Five-Act Sales Plays

Five-Act Sales Plays

Reengineering your Go-to-Market Playbook for the XaaS Era

In my time with the tech sector, by far the most impactful change to its economics has been the migration from a product-centric, license and maintenance business model, to a more customer-centric, subscription services model. The migration itself arose from an increasing commoditization of IT infrastructure creating more competition and greater price pressure, all of which shifted margins from products to services and negotiating power from vendors to customers. Now it has the entire sector scrambling to reenginneer its operating models to catch up.

In the XaaS business model, ARR (Annual Recurring Revenue) is king, and the emphasis is on recurring. This has led to the rise of the land-and-expand sales model and an increasing emphasis on renewals, both for their own value, and as platforms for upselling and cross-selling. And that, in turn, is what leads us to the issue on the table today: How should you reengineer your go-to-market operating model, specifically in the context of B2B enterprise sales, to address the shift in priorities brought on by the subscription services contract?

The old product-centric license-plus-maintenance model favored a three-act sales play: 

  1. Access the prospects,
  2. Engage them, and
  3. Close them (and then move on asap). 

In our snarkier moments, we called this play “drive-by selling” because once the deal was signed, it left the customers holding the bag. They were the ones responsible for extracting value from our products, not us. We only had to make sure they worked. Post-sales services, in this context, were limited to implementation projects, which were paid for separately, and customer service, which was included in the maintenance contract. 

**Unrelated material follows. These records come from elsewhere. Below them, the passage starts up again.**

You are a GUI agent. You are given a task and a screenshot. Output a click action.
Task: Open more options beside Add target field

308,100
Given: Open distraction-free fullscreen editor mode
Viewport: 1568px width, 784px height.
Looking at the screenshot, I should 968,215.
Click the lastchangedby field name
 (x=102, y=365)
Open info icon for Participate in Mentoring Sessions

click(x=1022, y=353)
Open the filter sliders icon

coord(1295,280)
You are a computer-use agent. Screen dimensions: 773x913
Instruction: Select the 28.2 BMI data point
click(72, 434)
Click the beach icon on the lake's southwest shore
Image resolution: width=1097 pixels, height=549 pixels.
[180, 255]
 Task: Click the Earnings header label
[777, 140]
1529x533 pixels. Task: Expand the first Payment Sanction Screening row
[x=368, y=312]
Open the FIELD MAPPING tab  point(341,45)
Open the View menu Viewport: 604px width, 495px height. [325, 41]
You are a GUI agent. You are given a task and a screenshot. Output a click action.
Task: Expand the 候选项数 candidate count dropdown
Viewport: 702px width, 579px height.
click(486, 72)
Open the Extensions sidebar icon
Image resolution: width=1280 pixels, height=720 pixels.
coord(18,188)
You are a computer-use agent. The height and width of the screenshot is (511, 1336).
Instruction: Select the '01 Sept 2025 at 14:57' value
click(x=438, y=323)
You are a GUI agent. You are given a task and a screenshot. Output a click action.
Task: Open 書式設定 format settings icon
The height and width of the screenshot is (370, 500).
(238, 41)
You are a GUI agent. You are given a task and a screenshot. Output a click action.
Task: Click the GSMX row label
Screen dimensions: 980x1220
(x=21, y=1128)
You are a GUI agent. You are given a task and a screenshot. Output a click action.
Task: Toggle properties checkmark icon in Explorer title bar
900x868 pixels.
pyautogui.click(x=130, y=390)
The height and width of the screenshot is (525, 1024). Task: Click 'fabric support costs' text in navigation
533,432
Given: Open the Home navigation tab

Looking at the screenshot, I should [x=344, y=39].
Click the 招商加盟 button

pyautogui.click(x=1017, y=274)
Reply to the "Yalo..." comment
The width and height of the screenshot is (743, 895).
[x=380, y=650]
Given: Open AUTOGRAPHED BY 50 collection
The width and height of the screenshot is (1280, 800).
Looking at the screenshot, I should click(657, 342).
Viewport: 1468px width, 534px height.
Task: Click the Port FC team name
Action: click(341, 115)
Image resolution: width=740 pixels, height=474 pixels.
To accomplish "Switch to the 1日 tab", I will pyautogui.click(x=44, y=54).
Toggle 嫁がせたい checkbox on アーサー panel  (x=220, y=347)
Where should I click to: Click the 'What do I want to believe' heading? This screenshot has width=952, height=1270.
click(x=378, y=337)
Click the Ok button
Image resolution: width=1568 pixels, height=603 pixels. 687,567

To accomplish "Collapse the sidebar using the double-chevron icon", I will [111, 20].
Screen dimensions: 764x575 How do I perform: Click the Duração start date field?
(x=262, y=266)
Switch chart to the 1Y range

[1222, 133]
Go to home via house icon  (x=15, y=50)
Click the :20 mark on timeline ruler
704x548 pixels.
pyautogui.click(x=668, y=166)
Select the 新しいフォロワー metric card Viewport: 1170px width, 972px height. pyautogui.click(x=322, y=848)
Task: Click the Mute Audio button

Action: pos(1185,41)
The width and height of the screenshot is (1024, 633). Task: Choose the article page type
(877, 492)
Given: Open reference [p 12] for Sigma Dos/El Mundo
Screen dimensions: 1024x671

Now the power has shifted. In the recurring revenue model, if customers do not fully consume their subscription, or worse, if they decline to renew, it is the vendor who is left holding the bag. Extracting business value from the purchase, therefore, has become a mutual concern of both the vendor and the customer. This has led vendors to reconceive Customer Support as Customer Success, with a charter to focus on value realization—i.e. achieving the business objectives that warranted funding the purchase in the first place. Vendors are spending more of their own dollars to ensure an effective enablement, and when value is not getting realized, they are throwing in additional resources to get their “red accounts” back into the green. This is absolutely directionally correct, but frankly, under our current go-to-market models, it is also a bit of a mess.

The problem is, we are still running three-act sales plays that end with the close. The contract is then thrown over the transom to the Customer Success folks, and the sales team moves on. In the world of ARR accountability, this simply won’t work. Instead, we have to shift to a five-act sales play. The chart below lays out the territory this new framework has to cover. It incorporates the two acts that come after the close—enablement and value realization—and it also spans the full gamut of B2B territory coverage, from strategic accounts to renewals.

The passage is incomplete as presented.